### Task material:
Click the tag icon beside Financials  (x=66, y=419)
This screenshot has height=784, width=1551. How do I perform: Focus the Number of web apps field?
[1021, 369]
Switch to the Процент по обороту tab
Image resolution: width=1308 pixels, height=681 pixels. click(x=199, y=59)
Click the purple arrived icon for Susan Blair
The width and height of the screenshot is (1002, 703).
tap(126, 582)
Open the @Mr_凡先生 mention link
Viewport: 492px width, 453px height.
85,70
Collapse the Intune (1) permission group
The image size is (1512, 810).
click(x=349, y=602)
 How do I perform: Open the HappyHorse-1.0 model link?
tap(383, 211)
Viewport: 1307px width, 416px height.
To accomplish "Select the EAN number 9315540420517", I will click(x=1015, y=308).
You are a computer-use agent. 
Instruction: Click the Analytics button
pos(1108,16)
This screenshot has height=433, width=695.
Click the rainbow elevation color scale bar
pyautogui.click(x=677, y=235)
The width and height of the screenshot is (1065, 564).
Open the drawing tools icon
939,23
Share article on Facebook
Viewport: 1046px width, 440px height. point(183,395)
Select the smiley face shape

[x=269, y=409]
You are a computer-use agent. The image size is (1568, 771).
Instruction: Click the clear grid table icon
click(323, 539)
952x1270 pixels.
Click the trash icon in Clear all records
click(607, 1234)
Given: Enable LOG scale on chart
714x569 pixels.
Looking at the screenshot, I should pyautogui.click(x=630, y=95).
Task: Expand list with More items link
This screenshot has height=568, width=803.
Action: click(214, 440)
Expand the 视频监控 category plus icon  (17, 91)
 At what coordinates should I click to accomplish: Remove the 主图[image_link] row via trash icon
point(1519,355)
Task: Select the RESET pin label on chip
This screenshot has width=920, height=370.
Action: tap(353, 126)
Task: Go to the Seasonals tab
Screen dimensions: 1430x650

### What you will do:
Once more, print all the records exactly.

### Result:
Click the tag icon beside Financials  (x=66, y=419)
This screenshot has height=784, width=1551. How do I perform: Focus the Number of web apps field?
[1021, 369]
Switch to the Процент по обороту tab
Image resolution: width=1308 pixels, height=681 pixels. click(x=199, y=59)
Click the purple arrived icon for Susan Blair
The width and height of the screenshot is (1002, 703).
tap(126, 582)
Open the @Mr_凡先生 mention link
Viewport: 492px width, 453px height.
85,70
Collapse the Intune (1) permission group
The image size is (1512, 810).
click(x=349, y=602)
 How do I perform: Open the HappyHorse-1.0 model link?
tap(383, 211)
Viewport: 1307px width, 416px height.
To accomplish "Select the EAN number 9315540420517", I will click(x=1015, y=308).
You are a computer-use agent. 
Instruction: Click the Analytics button
pos(1108,16)
This screenshot has height=433, width=695.
Click the rainbow elevation color scale bar
pyautogui.click(x=677, y=235)
The width and height of the screenshot is (1065, 564).
Open the drawing tools icon
939,23
Share article on Facebook
Viewport: 1046px width, 440px height. point(183,395)
Select the smiley face shape

[x=269, y=409]
You are a computer-use agent. The image size is (1568, 771).
Instruction: Click the clear grid table icon
click(323, 539)
952x1270 pixels.
Click the trash icon in Clear all records
click(607, 1234)
Given: Enable LOG scale on chart
714x569 pixels.
Looking at the screenshot, I should pyautogui.click(x=630, y=95).
Task: Expand list with More items link
This screenshot has height=568, width=803.
Action: click(214, 440)
Expand the 视频监控 category plus icon  (17, 91)
 At what coordinates should I click to accomplish: Remove the 主图[image_link] row via trash icon
point(1519,355)
Task: Select the RESET pin label on chip
This screenshot has width=920, height=370.
Action: tap(353, 126)
Task: Go to the Seasonals tab
Screen dimensions: 1430x650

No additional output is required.